Here’s how to think about how to use Kafka for continuous intelligence. First, imagine the data you might have on Kafka that changes frequently: sales leads, transactions, connected vehicles, mobile apps, wearable devices, social media updates, customer calls, robotic device state changes, kiosk interactions, social media activity, website hits, customer orders, chat messages, supply chain updates and file exchanges.
Next, think of questions about the topics on your Kafka streams that start with ‘tell me when’. These questions can contain mathematics, rules, or a machine learning model and can be answered millions or billions of times a day. When answered, your BI tool will call you; you don’t have to sit around and wait.
These are questions about the future: Tell me when a high-value customer walks in my store. Tell me when a piece of equipment shows signs of failure for more than 30 seconds. Tell me when a plane is about to land with a high-priority passenger aboard at risk of missing their connection.
Most companies don’t bother asking ‘tell me when’ questions because, well, their BI and AI tools couldn’t answer them.

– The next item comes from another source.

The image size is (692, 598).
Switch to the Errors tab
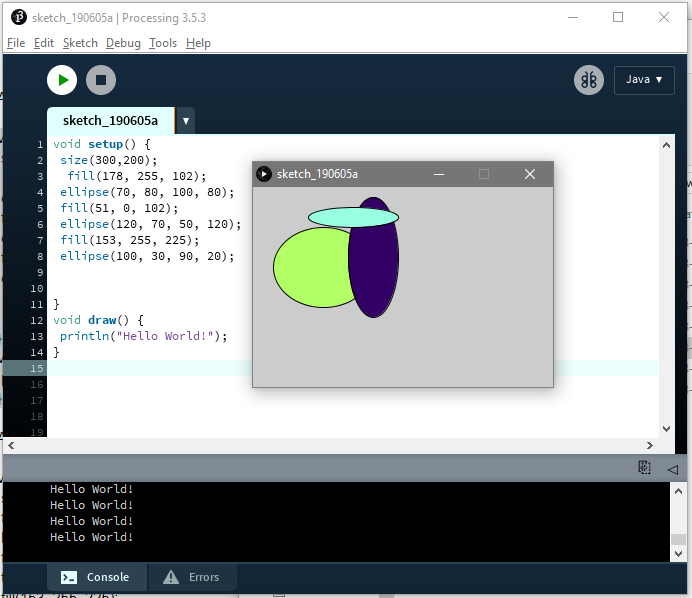point(192,577)
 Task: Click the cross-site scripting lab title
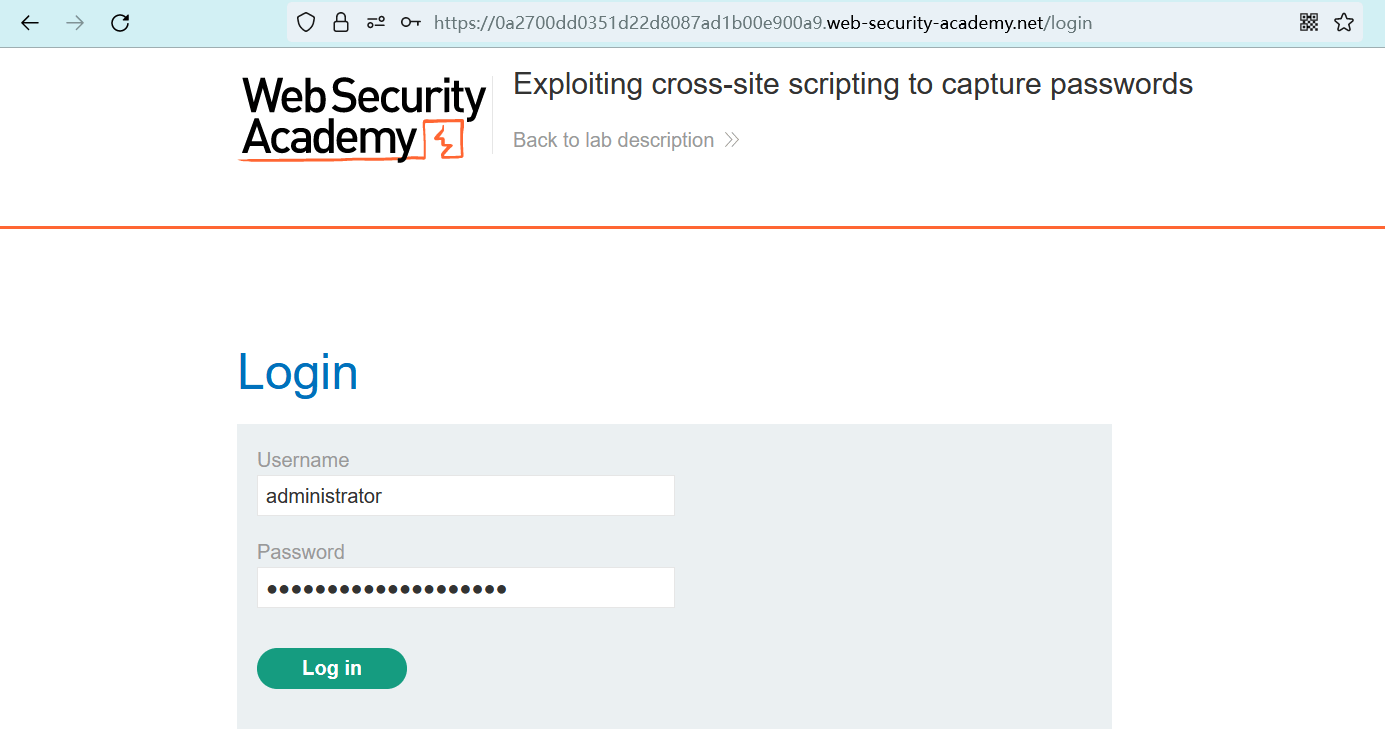852,84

Continuous Intelligence with Kafka enables entirely new use cases and applications that leverage real-time data.
Bank risk officers can detect anomalies within streams of Kafka messages that carry trades, orders, market data, client activity, account activity and risk metrics to identify suspicious trading activity, trading opportunities and assess compliance in real-time.
Supply chain, logistics and transportation firms can analyse streaming data on Kafka to monitor and map connected vehicles, containers and people in real time. Streaming BI helps analysts optimize deliveries by identifying the most impactful routing problems.
Smart City operational analysts can monitor Kafka data from GPS, traffic data, buses and trains to help them predict and act to dangerous conditions before they cause harm.
Energy companies can analyze sensor-enabled industrial equipment to avoid oil production problems before they happen and predict when to perform maintenance on equipment. ConocoPhillips says that these systems could lead to “billions and billions of dollars” in savings.
Why not use KSQL?
KSQL allows developers to query Kafka data, but it’s not real-time and continuous, BI tools don’t support it and it requires developers to implement a system with it. For example, BI tools like Power BI, Tableau and Looker don’t support it because they aren’t built for streaming BI—they do not accept continuous push-based, incremental query processing.
So using KSQL for analytics is like buying a hammer and expecting to get a house as a result – there’s a lot more to it.
Streaming BI instantly makes Kafka useful by allowing users to connect to professional BI tools and data science models without KSQL coding. No need to build a house – you just move in! Connect Kafka to your BI tool with the click of a button and prepare to experience a continuously live, immersive BI experience.
The other approach is to simply stuff Kafka messages into a database and use SQL. This works if all you want to do is to look in the rear-view mirror at what has already happened.
Fusing Continuous Intelligence & History
There’s just one more thing.
For the first time, Streaming BI helps you combine real-time insight with historical insight, which lets analysts to compare real-time conditions to what has already happened. This is analytics nirvana.
For example, airline operations might use Kafka to capture data about frequent flyers as they check in for flights and by using streaming BI, analysts can correlate continuous awareness about customer history as they consider how to take action in real-time.
Streaming BI and adaptive data science can turn how you think about using Kafka on its head. With continuous intelligence, business users can now have self-service access to Kafka events, apply AI in real-time and understand what’s happening right now. Even better, they can query the future and make more accurate and timely predictions and decisions.